The Security Council on Tuesday decided to establish a Human Rights Office as part of the UN Observer Mission in Georgia (UNOMIG). The Council adopted resolution 1077 (1996) by a vote of 14 in favour with one abstention (China), and requested the Secretary-General to continue close cooperation with the Government of Georgia in determining the priorities of the programme, and to pursue the necessary follow-up arrangements with the Organisation for Security and Cooperation in Europe (OSCE).
In a related development, the Council said it had noted with deep concern that no significant progress had yet been achieved towards a comprehensive political settlement of the conflict in Abkhazia, Georgia, including on the political status of Abkhazia.
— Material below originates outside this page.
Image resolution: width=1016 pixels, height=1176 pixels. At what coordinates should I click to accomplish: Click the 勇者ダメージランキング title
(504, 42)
In a Presidential statement, read by the President of the Council and Minister for Foreign Affairs of Honduras, Delmer Urbizo-Panting, the Council reaffirmed its full support for an active role of the UN, with the assistance of the Russian Federation as facilitator, aimed at achieving a comprehensive political settlement.
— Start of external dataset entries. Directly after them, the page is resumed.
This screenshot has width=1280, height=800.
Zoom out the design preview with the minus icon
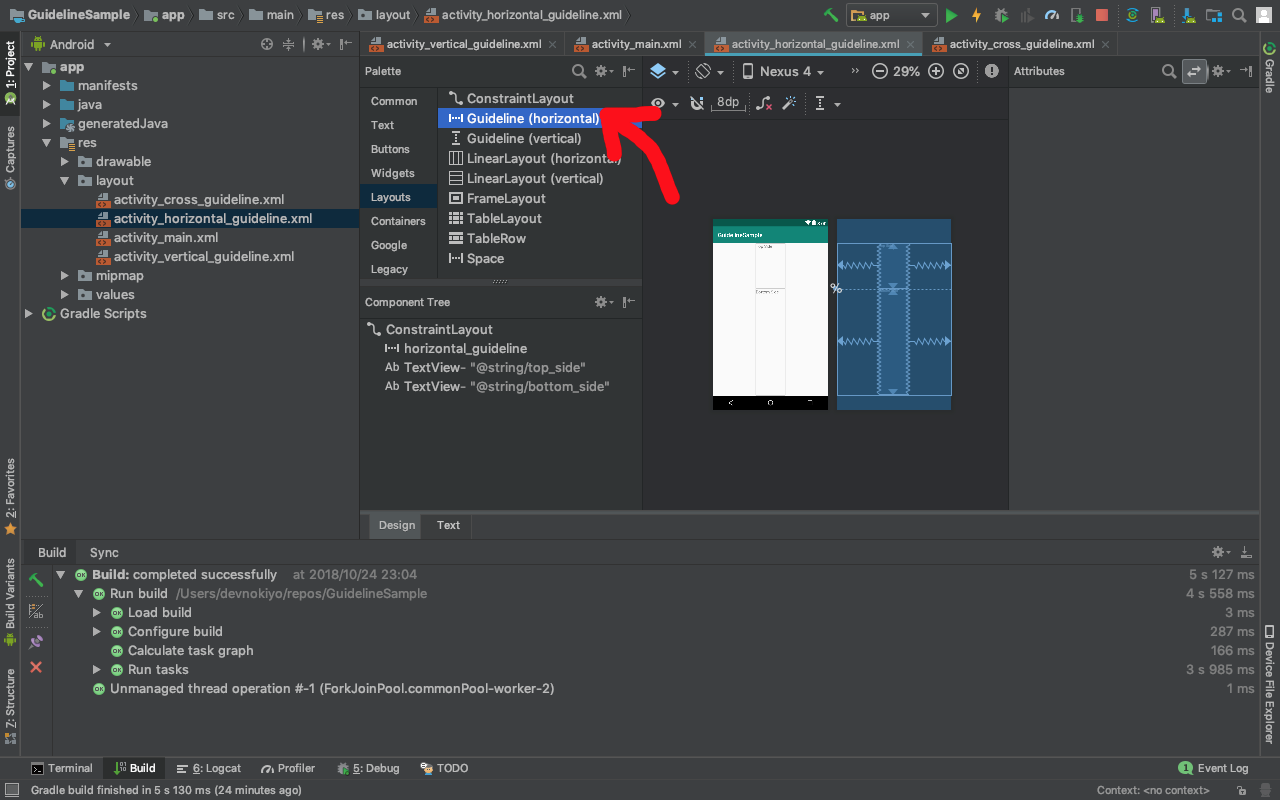click(x=878, y=71)
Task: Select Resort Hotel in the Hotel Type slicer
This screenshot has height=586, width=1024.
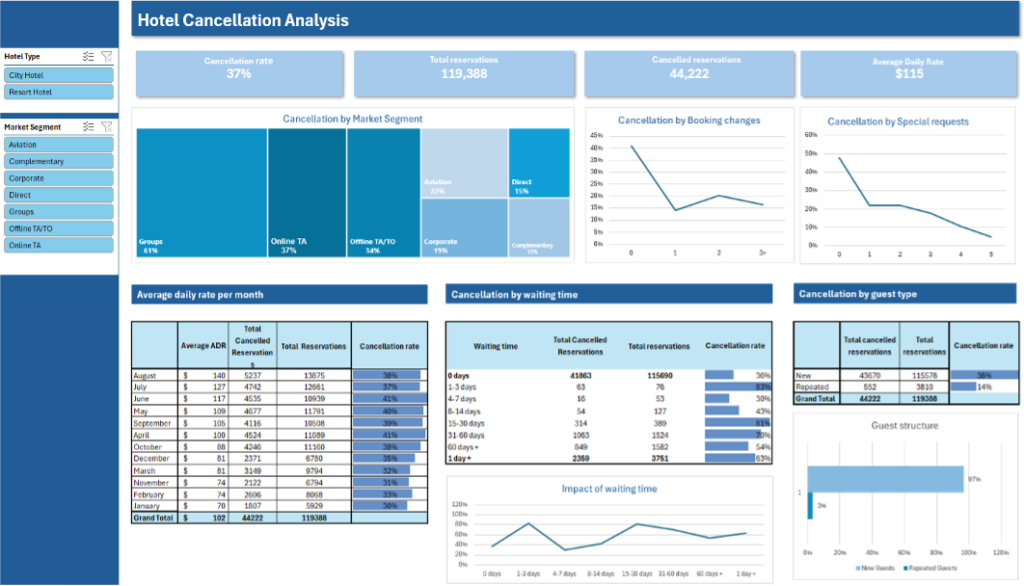Action: point(57,91)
"In the context of the recent visit to the region of the Special Envoy of the Secretary-General, the Council requests the Secretary- General to undertake further efforts and make proposals to reinvigorating the stalled peace process," the Council President said.
Stressing that the primary responsibility for achieving reinvigoration of the peace process rested upon the parties themselves, the Council called on the parties, particularly the Abkhaz side, to resume discussions and to reach substantive progress in the negotiations.
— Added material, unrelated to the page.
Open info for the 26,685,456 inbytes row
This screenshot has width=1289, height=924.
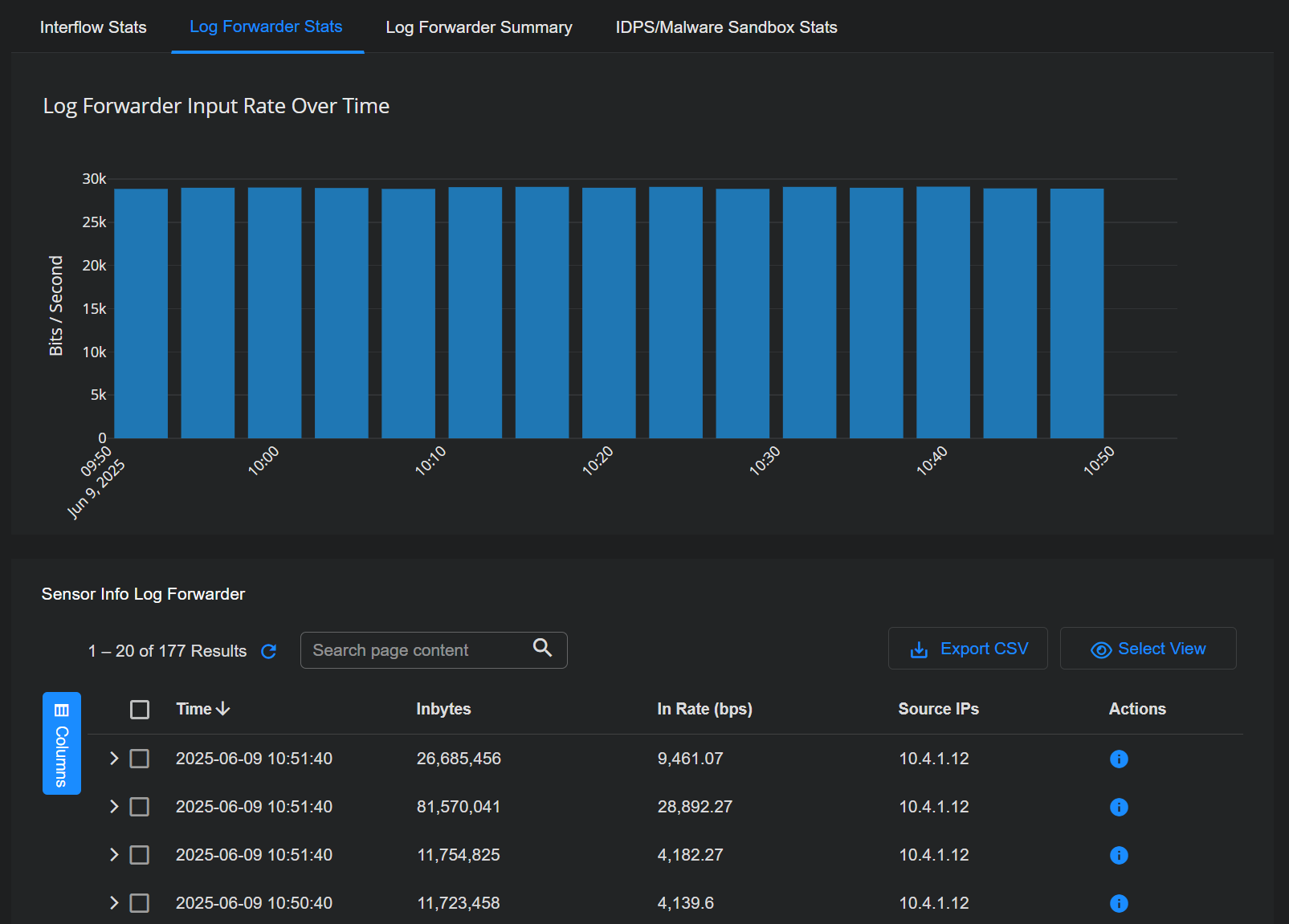pyautogui.click(x=1118, y=759)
"The Security Council is deeply concerned by the deterioration of the situation in the Gali region and its negative impact on the ability of the UN Observer Mission in Georgia (UNOMIG) to meet its mandated tasks", the President of the Council said, adding that the Council condemned mine- laying and other threats against UNOMIG and the Collective Peace-Keeping Forces of the Commonwealth of Independent States.
The Council called on both parties to respect the Moscow agreement on a Cease-Fire and Separation of Forces, and said it was deeply concerned at the announcement made by the Abkhaz side that so-called parliamentary elections would be held on 23 November 1996. "The holding of such elections would only be possible after the determination through negotiations of the political status of Abkhazia respecting the sovereignty and territorial integrity of Georgia within its internationally recognised borders," the President of the Council said.
Members of the Council said they remained deeply concerned at the continued obstruction of the return of the refugees and displaced persons by the Abkhaz authorities, which, the Council President said, was totally unacceptable.
The Security Council has called upon all Afghan parties to immediately cease all armed hostilities, to renounce the use of force, to put aside their differences and to engage in a political dialogue aimed at achieving national reconciliation and a lasting political settlement of the conflict and establishing a fully representative and broad-based transitional government of national unity.
Unanimously adopting resolution 1076 (1996) on Tuesday, the Council called upon all States to immediately end the supply of arms and ammunition to all parties to the conflict in Afghanistan.
It said that the continuation of the conflict in Afghanistan provided a fertile ground for terrorism and drug trafficking which destabilised the region and beyond, and called upon the leaders of the Afghan parties to halt such activities.
The Council demanded that all parties fulfil their obligations and commitments regarding the safety of UN personnel and other international personnel as well as their premises in Afghanistan, adding that the parties should not hamper the flow of humanitarian assistance and cooperate fully with the UN and associated bodies, in their efforts to respond to the humanitarian needs of the people of Afghanistan.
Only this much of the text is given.